Solar Rooftop 500 n’est pas un programme ordinaire. Il est le premier projet opérationnel au Maroc autorisé dans le cadre de l’Article 6.2 de l’Accord de Paris. Ce mécanisme, élaboré lors des négociations climatiques de l’ONU, permet à deux pays de coopérer pour réduire les émissions de gaz à effet de serre. Concrètement, la Suisse et le Maroc collaborent via un transfert de crédits carbone internationaux (ITMOs), dans un cadre rigoureux garantissant l’intégrité environnementale et évitant toute double comptabilisation des réductions d’émissions. Ce projet illustre comment les engagements internationaux, pris lors de forums comme la COP27, se traduisent par des actions sur le terrain.

Comment fonctionne le programme SR500 ?

Le programme cible spécifiquement les entreprises marocaines pour des installations d’autoconsommation solaire. Son cahier des charges est précis :

  • Puissance : Les projets éligibles doivent avoir une puissance maximale de 3 MWc par site.
  • Nouveauté : Seules les nouvelles installations photovoltaïques sont acceptées.
  • Financement : Les projets ne doivent bénéficier d’aucune subvention publique marocaine.
  • Vente de surplus : L’électricité excédentaire ne peut pas être vendue, favorisant une logique d’optimisation de la consommation sur site.

Les entreprises peuvent choisir d’installer des systèmes avec ou sans batterie de stockage, en fonction de leurs besoins en flexibilité énergétique.
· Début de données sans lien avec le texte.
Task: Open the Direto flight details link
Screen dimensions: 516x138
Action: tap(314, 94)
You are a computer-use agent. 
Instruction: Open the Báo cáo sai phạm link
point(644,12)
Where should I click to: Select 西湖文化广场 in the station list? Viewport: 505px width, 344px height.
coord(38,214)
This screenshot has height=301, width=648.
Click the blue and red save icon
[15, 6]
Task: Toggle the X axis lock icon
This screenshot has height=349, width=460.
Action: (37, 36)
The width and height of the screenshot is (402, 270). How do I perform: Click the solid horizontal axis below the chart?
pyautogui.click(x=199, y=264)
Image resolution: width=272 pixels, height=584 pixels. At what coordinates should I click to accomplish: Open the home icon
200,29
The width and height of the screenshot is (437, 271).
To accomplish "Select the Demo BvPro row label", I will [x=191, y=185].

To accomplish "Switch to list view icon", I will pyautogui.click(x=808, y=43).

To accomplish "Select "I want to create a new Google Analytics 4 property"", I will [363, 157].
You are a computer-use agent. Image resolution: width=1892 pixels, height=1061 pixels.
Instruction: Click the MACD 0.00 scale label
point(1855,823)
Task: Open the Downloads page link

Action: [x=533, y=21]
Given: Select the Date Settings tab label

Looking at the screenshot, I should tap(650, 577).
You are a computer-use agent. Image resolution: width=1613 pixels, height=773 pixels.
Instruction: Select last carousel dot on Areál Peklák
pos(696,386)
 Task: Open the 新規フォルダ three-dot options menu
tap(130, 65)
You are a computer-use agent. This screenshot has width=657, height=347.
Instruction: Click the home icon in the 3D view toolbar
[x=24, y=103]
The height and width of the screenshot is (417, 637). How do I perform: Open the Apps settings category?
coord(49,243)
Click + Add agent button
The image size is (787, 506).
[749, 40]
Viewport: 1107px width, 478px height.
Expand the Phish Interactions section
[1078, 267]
Le moteur financier : la valorisation des crédits carbone

L’innovation majeure de SR500 réside dans son modèle économique, qui repose sur la monétisation des réductions d’émissions de CO₂. Un processus strict de Mesure, Rapport et Vérification (MRV) est mis en place pour quantifier avec précision les émissions évitées grâce à l’énergie solaire produite. Après validation par un vérificateur indépendant, ces réductions sont converties en crédits carbone.

L’incitation financière pour l’entreprise est directe :

  • 60% du montant estimé des crédits carbone est versé après l’installation des panneaux, aidant au financement du projet.
  • Les 40% restants sont payés annuellement, sur la base des performances réelles de l’installation, créant un revenu récurrent.

Quels impacts pour le Maroc et ses entreprises ?

Le déploiement de 500 MWc en toiture représente une capacité significative, comparable à celle d’une grande centrale solaire au sol. Les bénéfices sont multiples :

  • Pour les entreprises : Réduction de la facture électrique, sécurisation de l’approvisionnement en énergie, amélioration de la compétitivité et contribution à leur stratégie RSE (Responsabilité Sociétale des Entreprises).
  • Pour le réseau national : Une production d’électricité décentralisée qui réduit la pression sur le réseau et limite les pertes en ligne.
  • Pour la transition énergétique : Une contribution directe aux objectifs nationaux de mix énergétique, qui visent à porter la part des énergies renouvelables à plus de 52% d’ici 2030, comme le détaille la stratégie énergétique du Ministère de l’Énergie, des Mines et de l’Environnement.

Piloté par Africa Climate Solutions en partenariat avec le Cluster Énergies Renouvelables (Cluster ENR), SR500 est un catalyseur qui pourrait inspirer d’autres projets similaires sur le continent africain, en montrant la voie d’une coopération climatique fructueuse et opérationnelle.